ICT4D students: The world is your classroom

It seems courses in business and innovation are getting a hard time these days. First, Peter Jones, a 49-year-old serial entrepreneur in the UK, said he believed that hands-on experience was far more valuable to potential business leaders than several years studying theory in a lecture theatre. Then we had the likes of Peter Thiel, Scott Cook and Elon Musk telling us they believed business school graduates were hurting, rather than helping, innovation.

If we’re overstating the role of education in entrepreneurship and innovation, are we doing the same with social innovation and ICT4D?

Most people working in technology-for-development seem to agree the field isn’t in the best of health, with a whole range of problems persisting since the birth of the discipline decades ago. We have a constant stream of books telling us how we’re failing, without anything really changing. The technology toolkit expands and shifts, sure, but the difficulties we have in applying and implementing it stays the same. Is the way we’re ‘teaching people to do ICT4D’ part of the problem?

Empathy is a key step in the education process, but one we often skip (image via edsi.org.uk)

Empathy is a key step in the education process, but one we often skip (image via edsi.org.uk)

In The Rise of the Reluctant Innovator, I shared my concerns with what I saw as the institutionalisation of social change (which includes the broader global development and technology-for-development fields). The essence of the book began to develop during my time at Stanford University where I became increasingly exposed to social entrepreneurship, social innovation and design thinking as academic disciplines. I found myself meeting increasing numbers of smart young people looking to colleges and universities to equip them with the skills they felt they needed to ‘go out and change the world’.

I was a bit taken aback. You didn’t need qualifications to change the world, did you? Often I’d dig deeper and ask what they wanted to do when they graduated. Answers such as ‘I want to be a social entrepreneur’ perplexed me. Few people I know in the messy, often frustrating world of social entrepreneurship ever set out with the explicit aim of becoming one. Rather, they stumbled across a problem, a wrong or a market inefficiency which bothered them to such an extent that they decided to dedicate much – if not all – of their lives to putting it right. It was rarely, if ever, part of a wider plan.
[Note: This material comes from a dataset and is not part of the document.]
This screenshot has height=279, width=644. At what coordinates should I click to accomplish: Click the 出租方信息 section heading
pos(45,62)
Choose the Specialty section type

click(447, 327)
Many of the students I met were unlikely to experience that problem, wrong, injustice or market inefficiency within the walls of their college or university. And, worse, many had never even stepped foot in the villages and communities they were aspiring to help. I agree that teaching the mechanics of social innovation or ICT4D may be helpful, yes, but only if matched with passion, and a cause, to which people can apply it, and genuine experience and empathy with – and for – the people you wish to help.

What I was witnessing at Stanford, and almost everywhere I have been since, was the increasing institutionalisation of social entrepreneurship and social innovation. This is unhelpful on many fronts, not to mention that it could easily be seen as a barrier by many motivated young people unable to take a course. Worse still, it implied that social change was a well- thought out process, when in reality it isn’t.

Bushbuckridge. Photo: Ken Banks

In ICT4D we’re so fixed on the technology – the ICT bit – that we often forget the ‘D’ – that minor inconvenience we call ‘development’. Fewer and fewer people seem to be making the effort to teach or learn the D, and this is a huge problem. It’s almost arrogant, and certainly disrespectful, to imply you can help people far far away you have never spoken to, and whose country, let alone village, you have never been to.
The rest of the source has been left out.